I have been feeling 'weird' for a number of years now, probably 13. What started as depression seems to have snowballed into severe anxiety and now I'm faced with a new problem :-( I've been feeling really dizzy, sometimes loose coordination and feel like I'm part of a different world altogether, I feel like I can see my life through different eyes and sometimes I feel as though I forget who I am, I wonder how I know how to do all the things I do and just feel like I'm going totally crazy. Not only that but I feel like I'm going to die every day. It's now getting me to the point where suicidal thoughts have crept back in because I feel so low and desperate. I am taking 20mg of citalopram daily and it's defiantly helped with the panic attacks as they have totally subsided. Has anybody else had any similar experiences? I am too scared to go back to the doctors at this point because I am convinced it will be really bad news and I'm not sure I'm ready to deal with that just yet!

Thank you to anyone who takes out the time to read this. :)
 
SomersetScorpio

SomersetScorpio

Well-known member
Joined
Aug 17, 2012
Messages
13,531
Location
The West Country
Welcome to the forum. I'm glad you've finally posted. :)

Obviously nobody here can diagnose, but I relate to your post and from my experience, it sounds as if you could be getting depersonalisation or derealisation.
When I get it, it feels like my awareness is outside of my body. It makes me dizzy, uncoordinated and I feel like I can't feel my feet.
It is worrying, but it's also recognised as a "thing" that people have. So it's nothing to be too concerned about.
Unfortunately there is no cure for it. The reason it happens is usually when you're overwhelmed, either with depression or anxiety (or any other MH issues).
The more you relax, the better it generally can be.

Though I know that's easier said than done, because the depersonalisation makes me anxious.. the anxiety causes depersonalisation. It's a vicious circle.

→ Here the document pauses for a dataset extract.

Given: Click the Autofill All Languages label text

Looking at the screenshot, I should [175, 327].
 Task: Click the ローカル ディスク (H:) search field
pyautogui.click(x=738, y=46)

One thing that helps is to just constantly reassure myself in my mind that I am physically healthy, and what i'm feeling is the result of anxiety - and it will pass.
Hope that helps a little bit.
 
U

urbangibbon

Guest
Hey guys! This is the first time I have used this forum to chat in, I have over the years kept an eye on it and it has reassured and helped me from time to time at a distance, but I have now found some courage to finally speak up :)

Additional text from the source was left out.